## Instructions to follow
Write out each line below exactly as it appears.

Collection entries
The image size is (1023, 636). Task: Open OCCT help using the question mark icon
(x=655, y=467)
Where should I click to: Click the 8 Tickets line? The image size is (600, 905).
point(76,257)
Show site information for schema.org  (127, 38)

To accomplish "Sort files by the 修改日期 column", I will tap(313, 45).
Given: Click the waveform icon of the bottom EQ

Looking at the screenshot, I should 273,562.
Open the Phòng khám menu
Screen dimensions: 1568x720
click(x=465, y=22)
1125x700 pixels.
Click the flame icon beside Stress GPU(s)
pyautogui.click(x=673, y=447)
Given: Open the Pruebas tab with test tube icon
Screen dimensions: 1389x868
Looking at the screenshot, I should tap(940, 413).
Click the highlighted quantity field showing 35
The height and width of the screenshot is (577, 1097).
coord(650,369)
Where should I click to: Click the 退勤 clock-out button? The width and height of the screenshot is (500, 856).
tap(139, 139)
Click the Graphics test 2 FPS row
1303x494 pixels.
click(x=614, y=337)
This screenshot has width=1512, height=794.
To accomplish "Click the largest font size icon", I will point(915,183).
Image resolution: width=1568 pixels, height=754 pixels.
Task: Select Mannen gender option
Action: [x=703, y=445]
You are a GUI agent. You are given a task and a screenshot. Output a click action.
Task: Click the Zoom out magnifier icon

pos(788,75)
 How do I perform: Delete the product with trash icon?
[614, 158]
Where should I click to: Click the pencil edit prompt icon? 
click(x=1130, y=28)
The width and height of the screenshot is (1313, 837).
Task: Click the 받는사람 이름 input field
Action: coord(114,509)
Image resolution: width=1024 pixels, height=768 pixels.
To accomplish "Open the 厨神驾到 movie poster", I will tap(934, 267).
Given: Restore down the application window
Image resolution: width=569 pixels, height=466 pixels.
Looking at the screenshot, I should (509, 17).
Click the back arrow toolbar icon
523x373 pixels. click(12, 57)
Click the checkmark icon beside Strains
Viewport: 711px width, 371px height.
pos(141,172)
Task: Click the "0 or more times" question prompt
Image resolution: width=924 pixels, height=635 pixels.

## Task result
The image size is (1023, 636). Task: Open OCCT help using the question mark icon
(x=655, y=467)
Where should I click to: Click the 8 Tickets line? The image size is (600, 905).
point(76,257)
Show site information for schema.org  (127, 38)

To accomplish "Sort files by the 修改日期 column", I will tap(313, 45).
Given: Click the waveform icon of the bottom EQ

Looking at the screenshot, I should 273,562.
Open the Phòng khám menu
Screen dimensions: 1568x720
click(x=465, y=22)
1125x700 pixels.
Click the flame icon beside Stress GPU(s)
pyautogui.click(x=673, y=447)
Given: Open the Pruebas tab with test tube icon
Screen dimensions: 1389x868
Looking at the screenshot, I should tap(940, 413).
Click the highlighted quantity field showing 35
The height and width of the screenshot is (577, 1097).
coord(650,369)
Where should I click to: Click the 退勤 clock-out button? The width and height of the screenshot is (500, 856).
tap(139, 139)
Click the Graphics test 2 FPS row
1303x494 pixels.
click(x=614, y=337)
This screenshot has width=1512, height=794.
To accomplish "Click the largest font size icon", I will point(915,183).
Image resolution: width=1568 pixels, height=754 pixels.
Task: Select Mannen gender option
Action: [x=703, y=445]
You are a GUI agent. You are given a task and a screenshot. Output a click action.
Task: Click the Zoom out magnifier icon

pos(788,75)
 How do I perform: Delete the product with trash icon?
[614, 158]
Where should I click to: Click the pencil edit prompt icon? 
click(x=1130, y=28)
The width and height of the screenshot is (1313, 837).
Task: Click the 받는사람 이름 input field
Action: coord(114,509)
Image resolution: width=1024 pixels, height=768 pixels.
To accomplish "Open the 厨神驾到 movie poster", I will tap(934, 267).
Given: Restore down the application window
Image resolution: width=569 pixels, height=466 pixels.
Looking at the screenshot, I should (509, 17).
Click the back arrow toolbar icon
523x373 pixels. click(12, 57)
Click the checkmark icon beside Strains
Viewport: 711px width, 371px height.
pos(141,172)
Task: Click the "0 or more times" question prompt
Image resolution: width=924 pixels, height=635 pixels.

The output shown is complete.